The point-scale SMAR model obtained reliable RZSM and captured its fluctuations at most sites, with RMSE less than 0.06 cm³·cm⁻³ and correlation R greater than 0.5. Spatially, the SMAR model obtained more accurate RZSM in the central and western parts of the region. Temporally, the SMAR model tended to underestimate the RZSM during the growing season and overestimate the RZSM during the nongrowing season, and we suppose that it is related to the constant water loss efficiency for the whole year.

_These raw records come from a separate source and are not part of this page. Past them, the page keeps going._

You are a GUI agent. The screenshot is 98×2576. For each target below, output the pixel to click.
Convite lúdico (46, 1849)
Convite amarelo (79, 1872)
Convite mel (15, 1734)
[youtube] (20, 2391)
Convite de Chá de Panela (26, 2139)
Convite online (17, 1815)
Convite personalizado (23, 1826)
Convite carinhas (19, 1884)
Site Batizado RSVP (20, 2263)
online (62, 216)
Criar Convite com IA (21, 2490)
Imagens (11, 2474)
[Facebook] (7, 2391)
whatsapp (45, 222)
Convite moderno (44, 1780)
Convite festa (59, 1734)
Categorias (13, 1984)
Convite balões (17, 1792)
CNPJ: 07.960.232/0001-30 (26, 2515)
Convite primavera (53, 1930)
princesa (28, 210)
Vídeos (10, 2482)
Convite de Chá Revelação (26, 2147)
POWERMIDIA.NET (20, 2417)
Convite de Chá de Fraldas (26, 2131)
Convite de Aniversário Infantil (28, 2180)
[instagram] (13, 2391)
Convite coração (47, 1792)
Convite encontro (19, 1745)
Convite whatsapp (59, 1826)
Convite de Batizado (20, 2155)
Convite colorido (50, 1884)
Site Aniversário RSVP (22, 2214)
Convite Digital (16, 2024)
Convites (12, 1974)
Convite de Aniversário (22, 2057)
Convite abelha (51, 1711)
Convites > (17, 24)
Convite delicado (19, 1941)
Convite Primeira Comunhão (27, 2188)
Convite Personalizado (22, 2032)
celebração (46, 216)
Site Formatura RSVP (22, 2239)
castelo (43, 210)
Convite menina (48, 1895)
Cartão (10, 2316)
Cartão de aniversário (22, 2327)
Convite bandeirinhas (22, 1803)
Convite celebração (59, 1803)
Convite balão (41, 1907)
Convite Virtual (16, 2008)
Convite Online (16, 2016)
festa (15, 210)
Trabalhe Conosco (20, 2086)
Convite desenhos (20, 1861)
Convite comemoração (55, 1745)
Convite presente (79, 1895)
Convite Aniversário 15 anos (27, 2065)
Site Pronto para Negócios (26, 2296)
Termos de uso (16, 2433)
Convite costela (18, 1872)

The RF model tended to weaken the variation in the SMAR parameters, leading to uncertainty in the regional SMAR model. However, validation analysis showed that the spatial SMAR model met NASA’s program benchmark of a 0.06 cm³·cm⁻³ RMSE at more than half of the operation sites, suggesting that the RF model could obtain a satisfactory effect in predicting or extrapolating the SMAR parameters. According to the importance of independent variables in the RF model, the dominant explanatory variables were different for the four SMAR parameters: for the prediction of water loss rate a, the saturated water content in the root-zone soil layer was the most important variable; for the diffusion efficiency b, climatic variables, such as the minimum daily temperature (mint), were the most important, which we concluded that is due to the consistent distribution of b and mint in the basin; for the wilting level at the root-zone soil layer s_w2, slope was the most important; and for the near-surface field capacity s_c1, porosity provided the largest importance.

The regional SMAR model obtained relatively reliable estimates of RZSM, but there are still some uncertainties that the RF method may generate. The root-zone soil moisture was higher in the central, southern and northeastern edges of the Xiliaohe River Basin, and the RZSM in the growing season was slightly greater than that in the nongrowing season.

In summary, we proposed a method for estimating SMAR parameters and building SMAR models on a regional scale. The results show that this method is effective in semi-arid areas. At the same time, the analysis of the importance of explanatory variables on estimations of parameters and the spatio-temporal heterogeneity of SMAR model performance can provide a scientific basis for the application, analysis and improvement of the SMAR model.